My parents watched _Titanic_ with my 6-year-old last week (who then insisted she never would step foot on a large ship). My dad thought it was funny, but has plans to take her on a cruise someday. I'm not so sure this will help his case...


----------



## steamboat1 (Jan 16, 2012)

http://news.yahoo.com/man-stable-condition-44-million-hospital-bill-075830021--abc-news.html

Man in Stable Condition After $44 Million Hospital Bill

ABC News' Ben Waldron reports:

A Bronx man says he nearly had an asthma attack after opening his mail to find a $44 million medical bill from a local hospital.

Unemployed doorman Alexis Rodriguez, 28, received the astronomical bill after receiving successful treatment for pneumonia at Bronx-Lebanon Hospital last week, The New York Daily News reports.

"I almost had an asthma attack," said Rodriguez, who apparently is not the only patient to receive an outsized bill. The firm responsible for the botched billing, PHY Services, was reportedly inundated with complaints and has since apologized.

"If you are calling with respect the billing statement for services provided at Bronx-Lebanon Hospital, please disregard the statement," said a recording for concerned callers, "you will be receiving a new statement shortly."

PHY is blaming the mistake on a "system error" that resulted in the bill's invoice number being mistakenly placed in the "amount due" field.
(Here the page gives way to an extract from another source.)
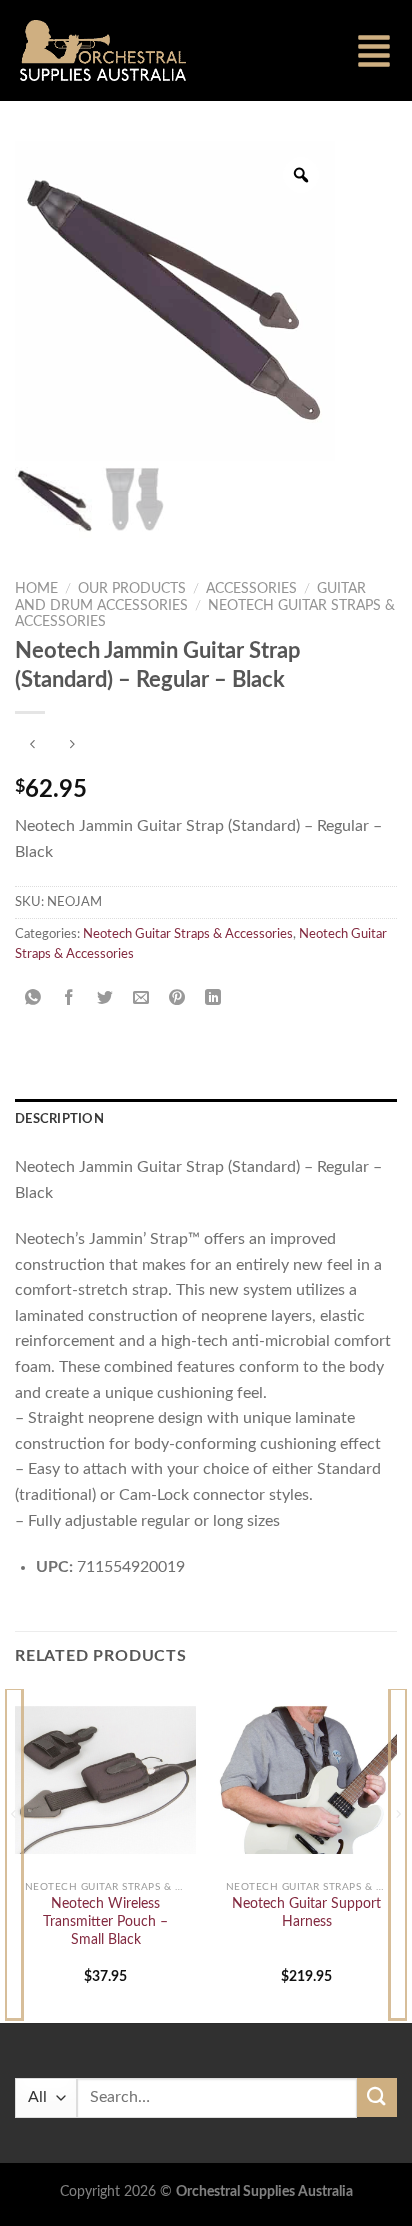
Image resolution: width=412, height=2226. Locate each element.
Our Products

As for Rodriguez, he owes no more than $300 for outpatient services.


----------



## ScottySkis (Jan 16, 2012)

steamboat1 said:


> http://news.yahoo.com/man-stable-condition-44-million-hospital-bill-075830021--abc-news.html
> 
> Man in Stable Condition After $44 Million Hospital Bill
> 
> ...



That is expensive


----------



## frameitinskis (Jan 17, 2012)

maybe his insurance will pay that bill!  LOL!


----------



## ctenidae (Jan 17, 2012)

http://www.boston.com/business/articles/2012/01/17/viewpoint_burger_king_testing_delivery_service/

Yay! The effort rquired to become morbidly obese is about to fall substantially.


----------



## legalskier (Jan 18, 2012)

_*No arson in blaze that consumed 3,500-year-old tree*
LONGWOOD, Fla. - The cause of an early morning fire in Seminole County that destroyed one of the world’s oldest cypress trees *remained a mystery* Monday, but an investigator is *convinced it was not the work of an arsonist*....Frazier said *he could not speculate on a cause* and said the investigation is ongoing....Firefighters *responded to the park about* *5:50 a.m.* and had to run more than 800 feet of hoses through the woods to reach the fire....Arson was initially suspected. There was *no lightning* in the area Monday morning and there is *not electrical wiring* in the area of the tree._
Full story: http://news.bostonherald.com/news/n..._3500-year-old_tree/srvc=home&position=recent

Huge historical tree burns down under suspicious circumstances with no witnesses as to the cause.....but they've already ruled out arson.
That's some fine police work there, Lou.


----------



## bvibert (Jan 18, 2012)

legalskier said:


> _*No arson in blaze that consumed 3,500-year-old tree*
> LONGWOOD, Fla. - The cause of an early morning fire in Seminole County that destroyed one of the world’s oldest cypress trees *remained a mystery* Monday, but an investigator is *convinced it was not the work of an arsonist*....Frazier said *he could not speculate on a cause* and said the investigation is ongoing....Firefighters *responded to the park about* *5:50 a.m.* and had to run more than 800 feet of hoses through the woods to reach the fire....Arson was initially suspected. There was *no lightning* in the area Monday morning and there is *not electrical wiring* in the area of the tree._
> Full story: http://news.bostonherald.com/news/n..._3500-year-old_tree/srvc=home&position=recent
> 
> ...



I think the investigator must have set the fire...


----------



## wa-loaf (Jan 18, 2012)

bvibert said:


> I think the investigator must have set the fire...



Spontaneous combustion!


----------



## bvibert (Jan 18, 2012)

*British Airways says sorry after 'emergency' announcement played by mistake*
_“This is an emergency. We will shortly be making an emergency landing on water,” the taped message said, played at around 3 a.m. on the overnight flight.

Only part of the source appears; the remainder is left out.